The mediator's role is to assist the parties in (1) separating the personalities from the issues; (2) removing obstacles to communication; (3) suggesting and exploring various (and often creative) settlement options and alternatives; and (4) assisting the negotiators in concluding a final settlement agreement.7 Since the mediator does not make a decision and has no power to impose a settlement of any kind, the final settlement agreement is one that must be acceptable to all parties. The word "acceptable" is emphasized because in mediation an important reality is that generally neither party is particularly happy with the settlement. Rather, in most instances, the parties find the settlement "acceptable" due largely to the fact that (a) they had an active role in the determination of the final outcome and (b) the final outcome is known, certain and quantifiable.

In bringing the parties together, the mediator should establish a safe environment for negotiation, assuring the disputants and their counsel that if the case does not settle, the positions taken by them during the mediation session will not be used against them in trial. By being an active listener and using other negotiation skills, a skilled mediator acts as a guide, leading the parties to common ground and, ultimately, to an acceptable agreement. If an agreement is not reached, however, the parties are free to pursue litigation.

A successful mediation requires that the appropriate client representative be present.8 By hearing the factual and legal arguments directly, and watching opposing counsel and the other side, the client representative has the opportunity to get a first-hand sense of the likelihood of success or failure, and the costs and risks attendant to continued litigation. The client also needs to have the chance to express its own side of the issues, and to discuss the finer aspects of the case with both counsel and the mediator. Thus, for a successful mediation, all individual parties should be present for the entire process.9 Corporate clients should be represented by an executive officer (as opposed to only in-house counsel) who has authority and discretion to settle.

During mediation, the attorneys should be more diplomats than advocates. The attorney's job is to persuade the other side that (1) his client's position is well taken, (2) it will be adopted by the court and that his client will win, and (3) the other side should settle the case to avoid this result. During the caucuses, which are discussed below, the attorneys should analyze the legal issues for their respective clients, provide advice based on the realistic alternatives and, generally, help the clients define what is in their best interest. This last task should involve weighing the risks and costs involved in the continued litigation, in light of the proposed settlement offers and opportunity to settle.

Although the mediation session may take many different forms, generally there are three distinct stages.

A. First Stage—General Session. The first stage of mediation involves a general session attended by all parties and counsel. The mediator will commence the general session by making introductory remarks explaining the process, caucuses, confidentiality and agenda. The mediator's introductory remarks should set a cooperative and calm tone. The mediator will confirm that the parties have settlement authority and emphasize that the day will be devoted to focusing on what is in the best interest of each party and attempting to resolve the existing dispute on terms that are acceptable to all parties. Then, each attorney summarizes the issues and his or her client's position on each issue. Clients are invited, but are not required, to participate in the general session. The mediator may ask questions of the assembled group during or after the parties' summations. After determining previous settlement negotiations, the mediator will adjourn the general session and send the parties and their counsel into separate rooms.
■ ■ ■ ■ ■
SHORT PROBLEM A: For each statement, say yes or no to whether it agrees with the mediation passage, and quote the words that settle it: (i) The mediator can impose a settlement on the parties. (ii) Clients must take part in the general session. (iii) A corporate client should send an executive officer who has authority and discretion to settle.
SHORT PROBLEM B: Reproduce the mediation passage word for word, starting at "During mediation, the" and ending at "opportunity to settle.".
The data that come next are separate material from the mediation passage.
■ ■ ■ ■ ■
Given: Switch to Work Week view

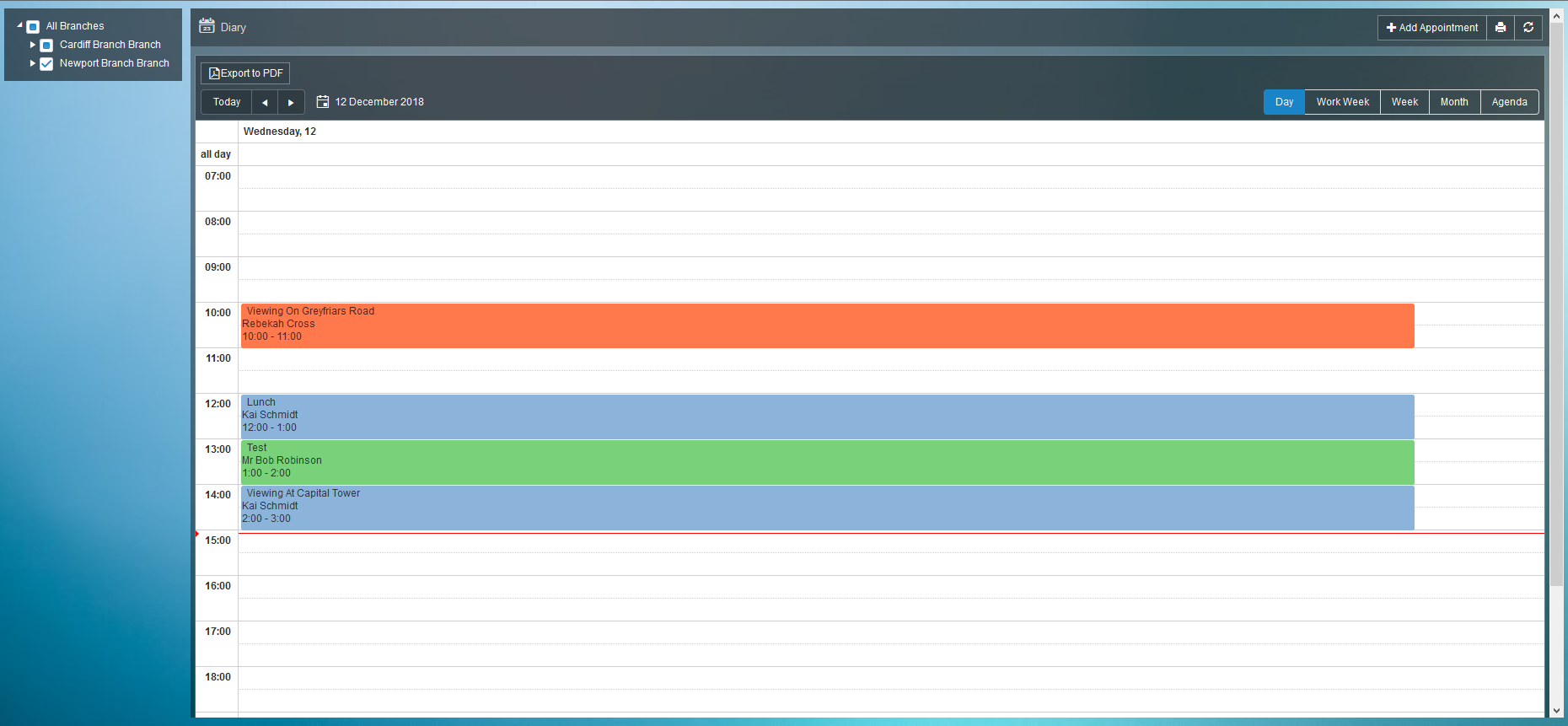Looking at the screenshot, I should pos(1342,102).
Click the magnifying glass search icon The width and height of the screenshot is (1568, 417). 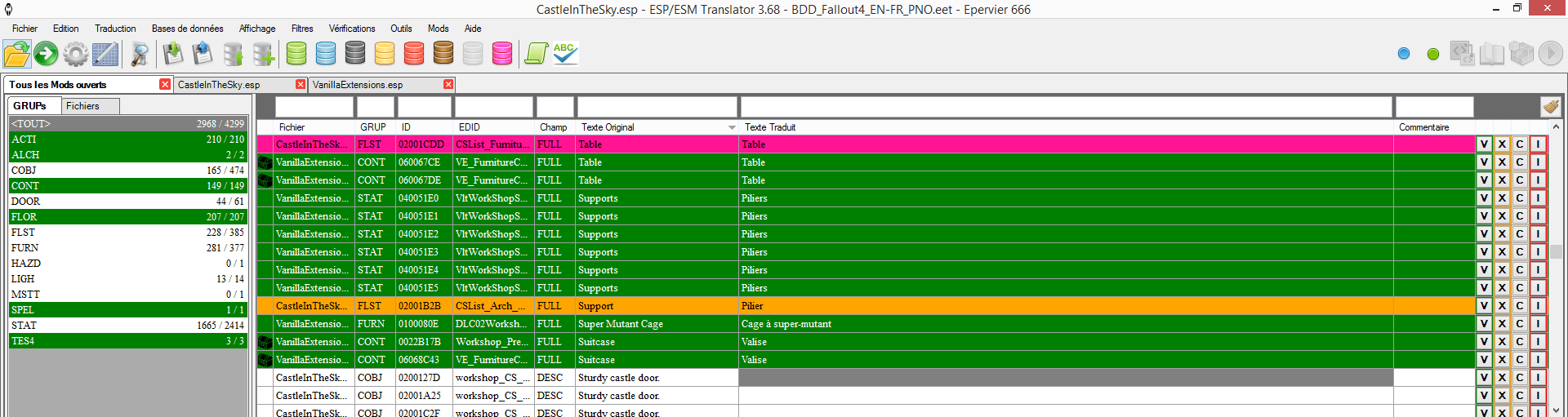tap(140, 55)
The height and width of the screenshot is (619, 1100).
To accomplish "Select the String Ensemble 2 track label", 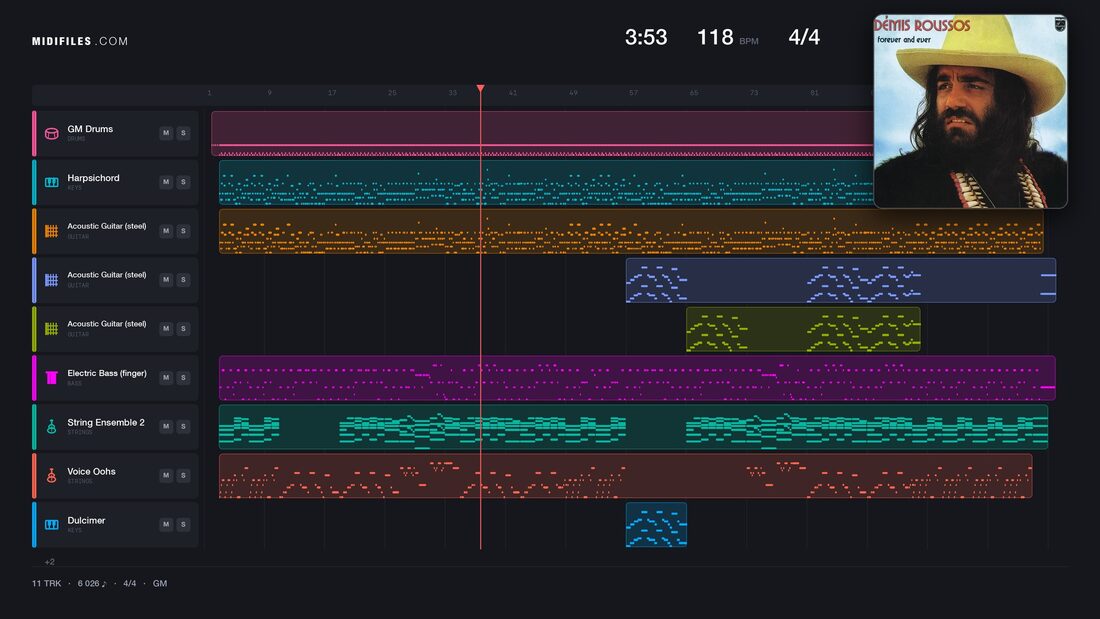I will click(106, 422).
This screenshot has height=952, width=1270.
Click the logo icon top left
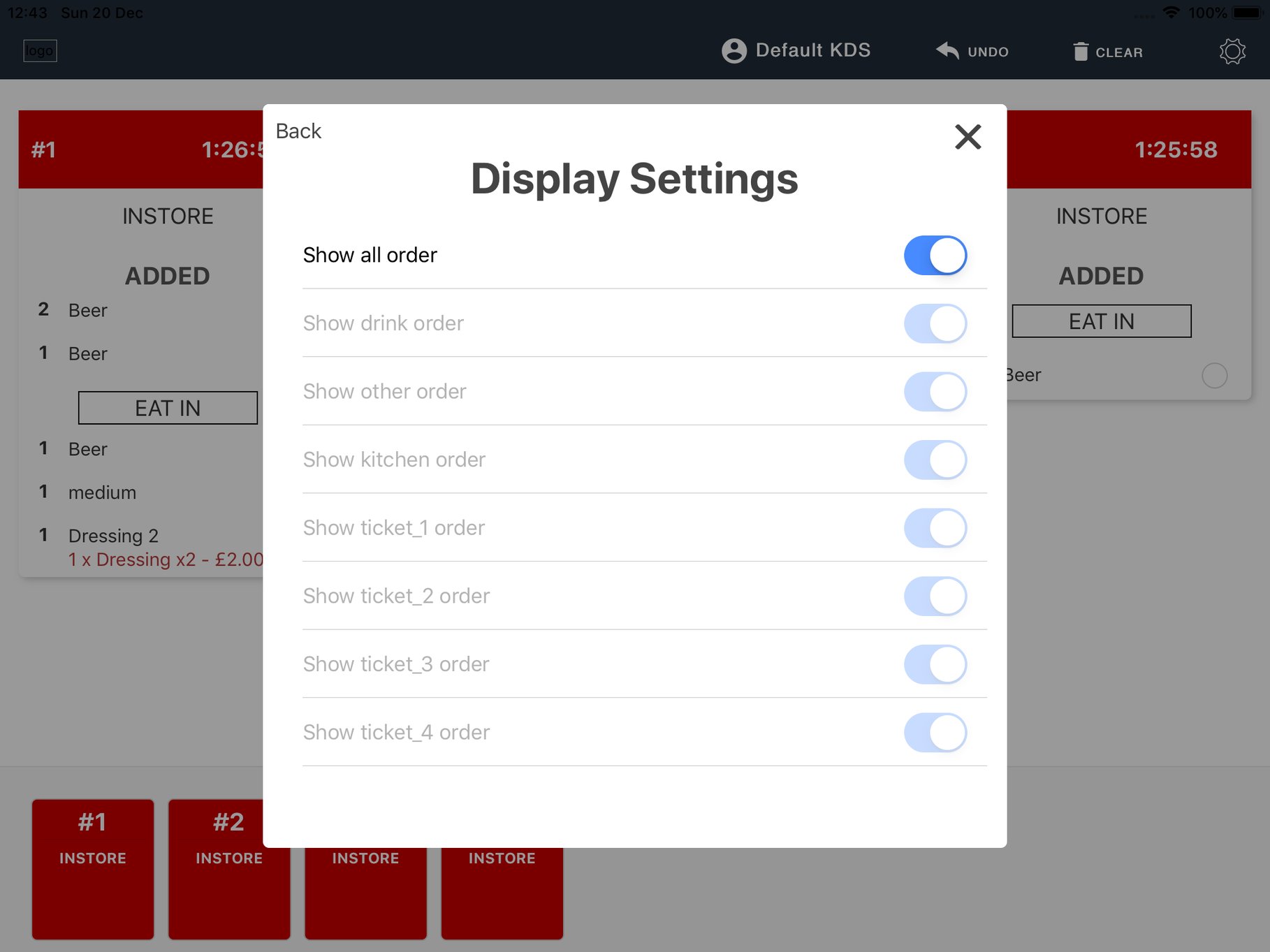coord(40,50)
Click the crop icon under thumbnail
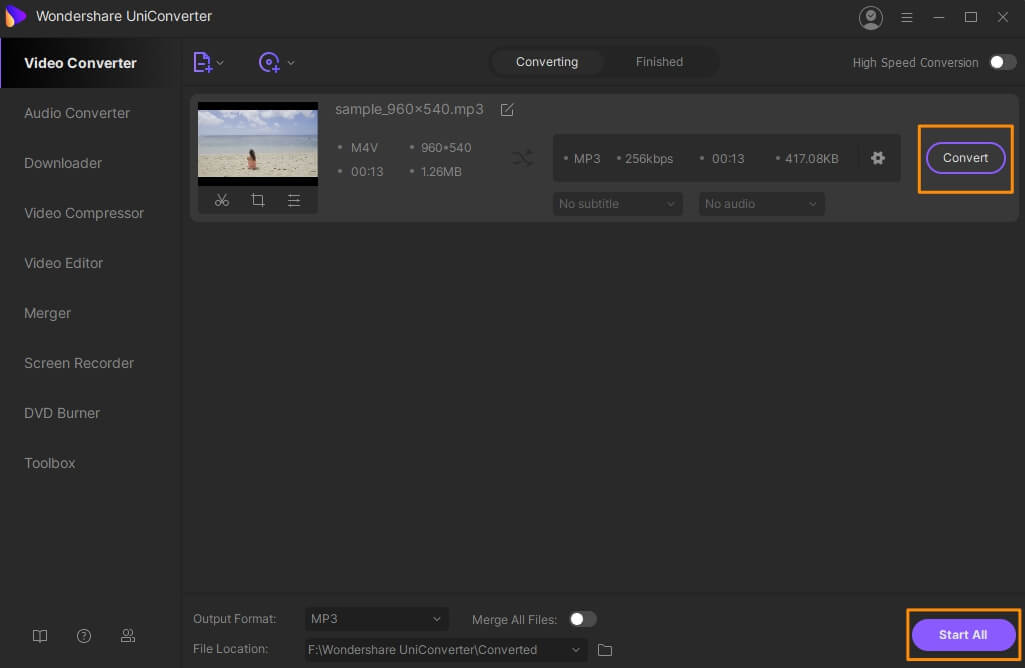The width and height of the screenshot is (1025, 668). tap(258, 200)
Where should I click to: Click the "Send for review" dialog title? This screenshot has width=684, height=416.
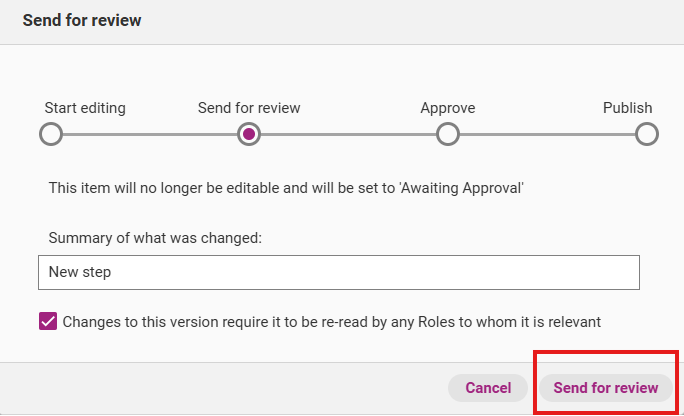[x=82, y=20]
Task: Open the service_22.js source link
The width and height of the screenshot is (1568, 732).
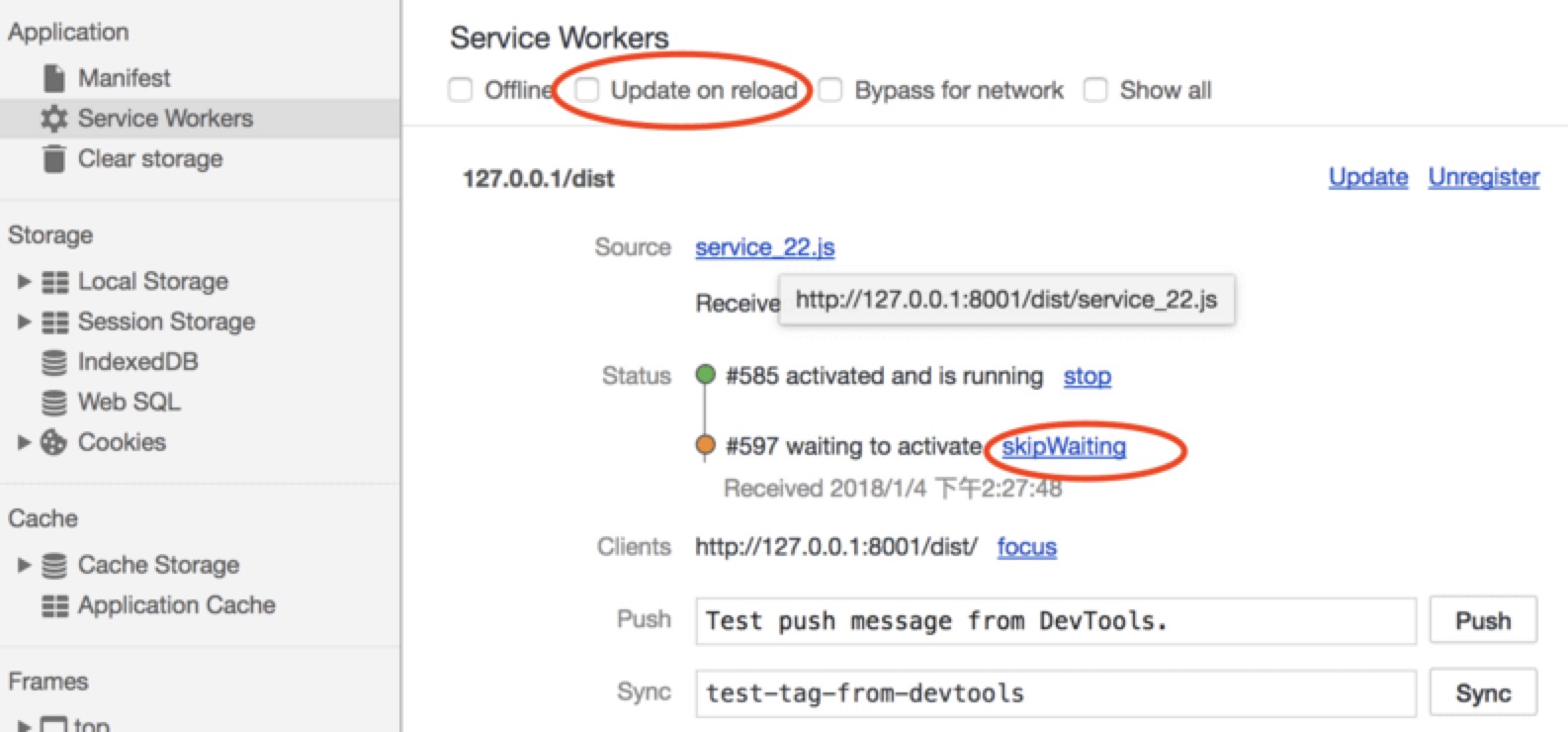Action: pyautogui.click(x=765, y=247)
■ ■ ■ ■ ■
FINAL ANSWER A:
(i) No: "has no power to impose a settlement of any kind"
(ii) No: "Clients are invited, but are not required, to participate in the general session."
(iii) Yes: "Corporate clients should be represented by an executive officer (as opposed to only in-house counsel) who has authority and discretion to settle."

FINAL ANSWER B:
During mediation, the attorneys should be more diplomats than advocates. The attorney's job is to persuade the other side that (1) his client's position is well taken, (2) it will be adopted by the court and that his client will win, and (3) the other side should settle the case to avoid this result. During the caucuses, which are discussed below, the attorneys should analyze the legal issues for their respective clients, provide advice based on the realistic alternatives and, generally, help the clients define what is in their best interest. This last task should involve weighing the risks and costs involved in the continued litigation, in light of the proposed settlement offers and opportunity to settle.